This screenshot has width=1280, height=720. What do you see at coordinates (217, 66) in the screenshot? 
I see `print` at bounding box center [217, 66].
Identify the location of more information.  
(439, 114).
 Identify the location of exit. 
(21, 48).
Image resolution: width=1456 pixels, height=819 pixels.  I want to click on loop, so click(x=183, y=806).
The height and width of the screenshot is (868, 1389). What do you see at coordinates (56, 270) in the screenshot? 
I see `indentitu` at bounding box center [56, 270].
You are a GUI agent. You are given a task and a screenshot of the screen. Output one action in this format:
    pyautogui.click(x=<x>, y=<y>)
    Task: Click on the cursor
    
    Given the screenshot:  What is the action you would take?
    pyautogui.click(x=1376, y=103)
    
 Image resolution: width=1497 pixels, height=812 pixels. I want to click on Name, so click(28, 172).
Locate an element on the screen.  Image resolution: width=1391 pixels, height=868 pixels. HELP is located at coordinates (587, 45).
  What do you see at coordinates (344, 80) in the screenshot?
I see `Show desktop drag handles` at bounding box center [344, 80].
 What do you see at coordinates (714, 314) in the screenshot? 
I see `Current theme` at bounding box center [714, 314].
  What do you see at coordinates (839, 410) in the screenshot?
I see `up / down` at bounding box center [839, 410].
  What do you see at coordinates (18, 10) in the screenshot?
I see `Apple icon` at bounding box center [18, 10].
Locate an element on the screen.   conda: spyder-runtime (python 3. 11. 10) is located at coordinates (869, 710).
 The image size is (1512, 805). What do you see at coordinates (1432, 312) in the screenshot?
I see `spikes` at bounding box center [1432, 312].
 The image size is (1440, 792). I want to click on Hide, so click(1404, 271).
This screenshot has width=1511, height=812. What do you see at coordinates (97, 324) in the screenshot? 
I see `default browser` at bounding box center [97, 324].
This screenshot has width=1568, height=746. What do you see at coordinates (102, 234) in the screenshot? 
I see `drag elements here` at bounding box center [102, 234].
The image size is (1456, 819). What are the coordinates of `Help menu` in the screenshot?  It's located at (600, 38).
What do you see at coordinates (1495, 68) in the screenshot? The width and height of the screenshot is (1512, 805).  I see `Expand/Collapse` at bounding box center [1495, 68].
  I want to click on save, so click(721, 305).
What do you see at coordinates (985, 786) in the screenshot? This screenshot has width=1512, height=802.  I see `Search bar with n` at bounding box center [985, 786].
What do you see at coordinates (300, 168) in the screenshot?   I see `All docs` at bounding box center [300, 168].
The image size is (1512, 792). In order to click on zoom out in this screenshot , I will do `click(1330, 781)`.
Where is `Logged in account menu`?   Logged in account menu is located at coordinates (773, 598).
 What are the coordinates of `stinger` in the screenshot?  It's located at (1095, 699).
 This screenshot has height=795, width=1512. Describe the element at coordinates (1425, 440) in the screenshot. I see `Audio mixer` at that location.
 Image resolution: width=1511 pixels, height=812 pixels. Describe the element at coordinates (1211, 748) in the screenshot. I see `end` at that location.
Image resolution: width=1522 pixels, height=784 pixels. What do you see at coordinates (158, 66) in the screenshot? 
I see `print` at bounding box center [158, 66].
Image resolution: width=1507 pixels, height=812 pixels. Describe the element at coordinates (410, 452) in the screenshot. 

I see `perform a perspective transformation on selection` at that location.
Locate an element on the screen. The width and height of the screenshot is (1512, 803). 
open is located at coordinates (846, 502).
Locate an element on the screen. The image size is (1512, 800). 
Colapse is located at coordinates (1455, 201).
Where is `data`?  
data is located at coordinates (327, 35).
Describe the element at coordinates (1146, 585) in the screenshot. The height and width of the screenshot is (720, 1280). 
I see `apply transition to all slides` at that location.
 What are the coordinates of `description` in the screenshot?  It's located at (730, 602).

──────

### [What the task asks]
Rewrite the entries starting at the line that contains "Locate an element on the screen. The image" and ending at the last entry, swapping "Describe" for "Explain" and leaving all else unchanged.

### [Solution for this problem]
Locate an element on the screen. The image size is (1512, 800). 
Colapse is located at coordinates (1455, 201).
Where is `data`?  
data is located at coordinates (327, 35).
Explain the element at coordinates (1146, 585) in the screenshot. The height and width of the screenshot is (720, 1280). 
I see `apply transition to all slides` at that location.
 What are the coordinates of `description` in the screenshot?  It's located at (730, 602).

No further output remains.